■ Extrait cité:
Mais cette vidéo pourrait bien n'être qu'une pub. Car comme l’indiquent les infos à la fin, c’est une agence de pub qui a réalisé cette vidéo : « Rob Bliss Creative », spécialisé dans les vidéo virales et dans les événements à fort pouvoir spectaculaire et émotionnel. La philosophie de Rob Bliss Creative est d’ailleurs très claire et classique de lamanipulation d'opinion :

« Giving people the content they want (donner aux gens le contenu qu’ils veulent). »

« By giving people the content they embrace instead of resist, they have a collective power to promote it far better than any television commercial or billboard can. Instead of trying to force people to watch our messaging, which they then mute or walk away from, we create content that is shared and recommended by the friends and family they trust the most. This audience is of much greater quality to you because they want to participate ; they’re not forced. »

(En donnant aux gens le contenu qu’ils désirent plutôt que de susciter leur résistance, ils disposent d’un pouvoir collectif pour le promouvoir bien mieux que n’importe quelle télévision ou média. Plutôt que de forcer les gens à regarder notre message, qu’ensuite ils oublient, nous créons du contenu qui est partagé qui est partagé et recommandé par les amis et la famille. L’audience est de bien meilleure qualité parce qu’ils veulent y participer ; ils n’y sont pas forcés).

■ À traiter:
1. D'après l'extrait cité, dans quoi l'agence Rob Bliss Creative est-elle spécialisée ?
2. Recopiez, une par une, toutes les phrases de la longue citation en anglais de l'extrait cité.

(Données recueillies)
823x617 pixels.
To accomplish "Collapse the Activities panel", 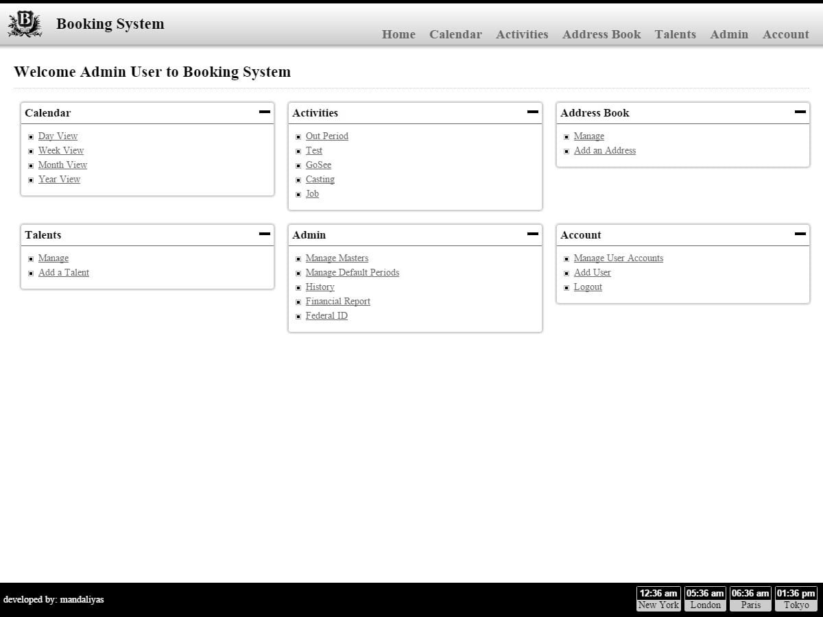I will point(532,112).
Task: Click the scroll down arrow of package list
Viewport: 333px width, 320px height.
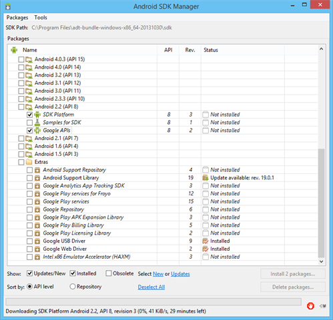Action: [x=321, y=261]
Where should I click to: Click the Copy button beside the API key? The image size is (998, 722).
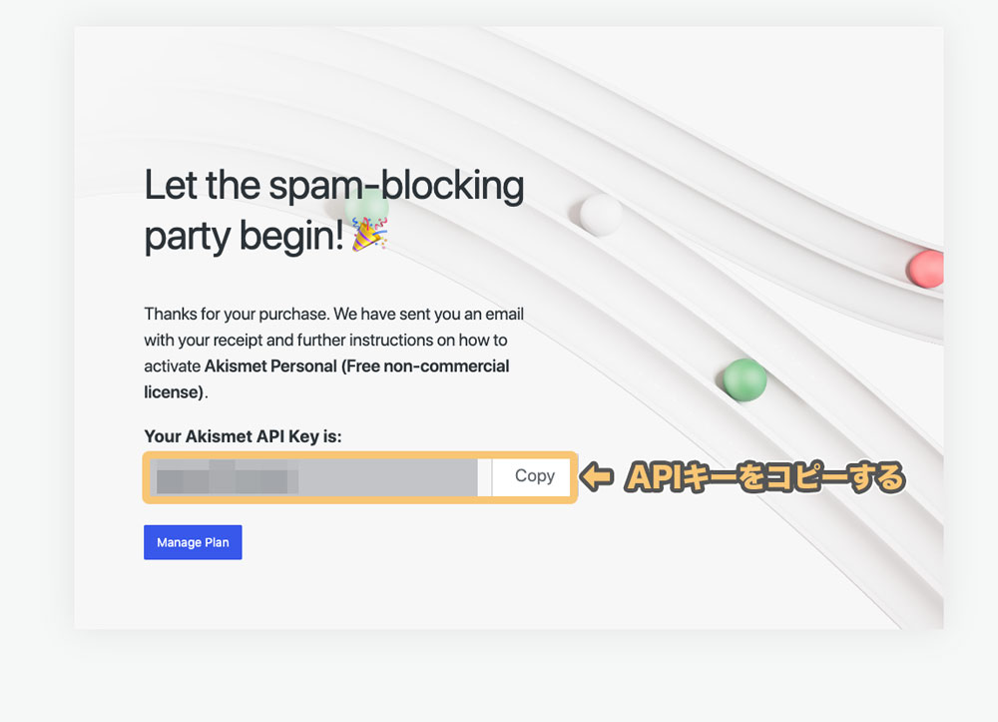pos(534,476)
---
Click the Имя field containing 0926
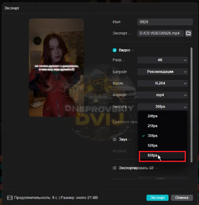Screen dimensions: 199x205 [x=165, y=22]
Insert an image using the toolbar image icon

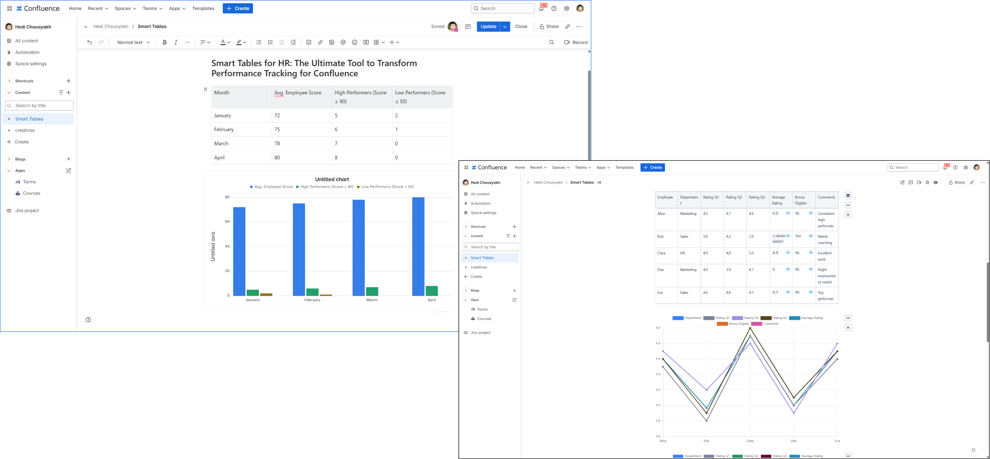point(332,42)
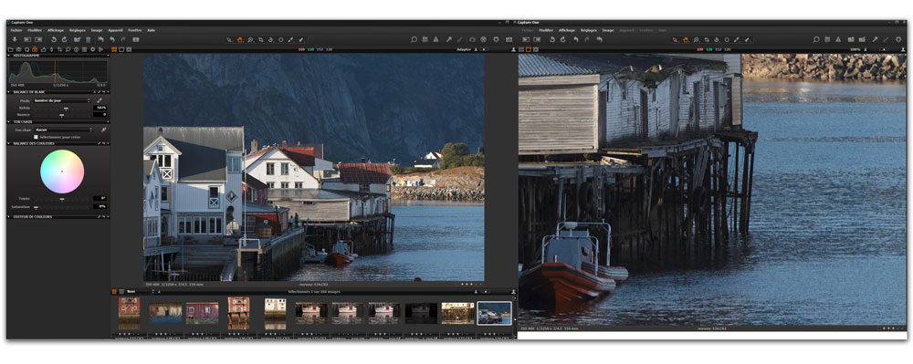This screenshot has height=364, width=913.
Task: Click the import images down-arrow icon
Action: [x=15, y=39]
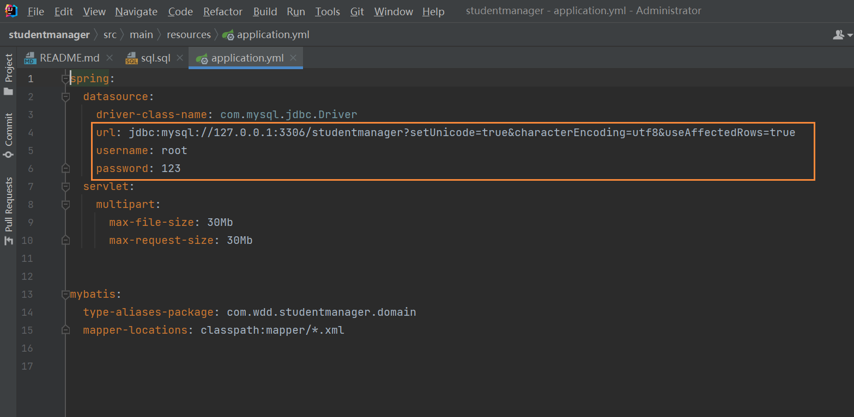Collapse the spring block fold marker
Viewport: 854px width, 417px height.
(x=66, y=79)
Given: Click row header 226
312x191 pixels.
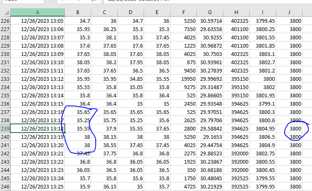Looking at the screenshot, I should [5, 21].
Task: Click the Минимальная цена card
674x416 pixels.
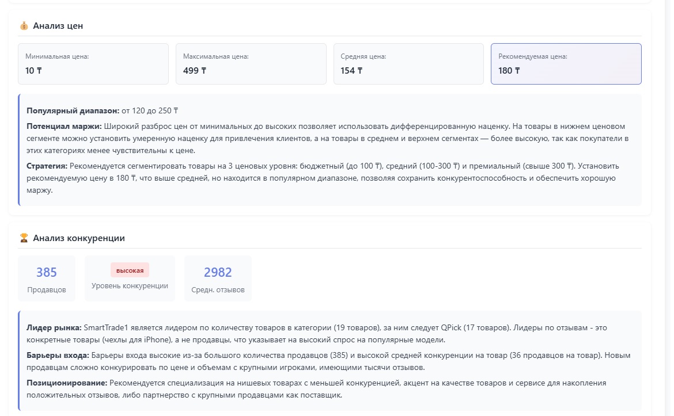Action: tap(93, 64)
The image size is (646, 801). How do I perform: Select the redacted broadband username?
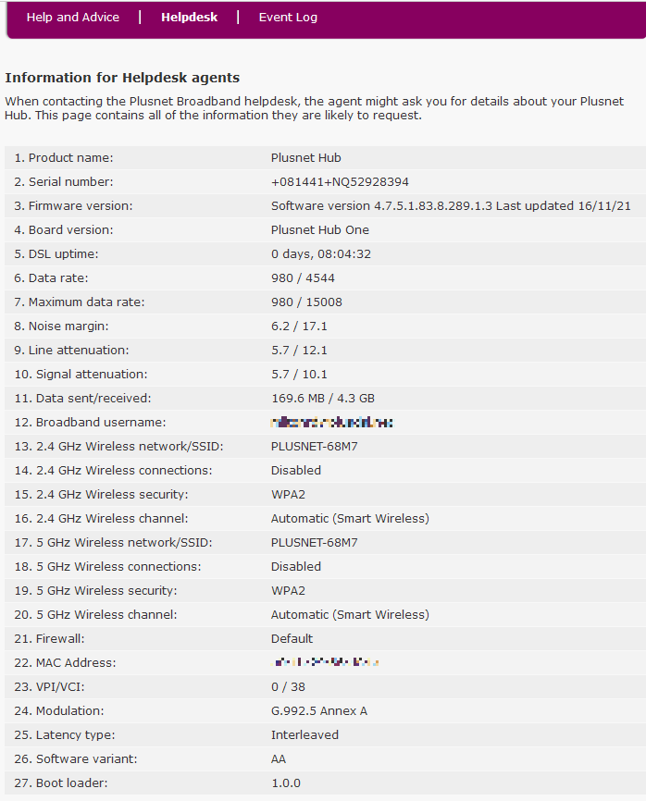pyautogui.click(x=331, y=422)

■ Réponses:
1. Dans les vidéos virales et les événements à fort pouvoir spectaculaire et émotionnel.

2.
- By giving people the content they embrace instead of resist, they have a collective power to promote it far better than any television commercial or billboard can.
- Instead of trying to force people to watch our messaging, which they then mute or walk away from, we create content that is shared and recommended by the friends and family they trust the most.
- This audience is of much greater quality to you because they want to participate ; they’re not forced.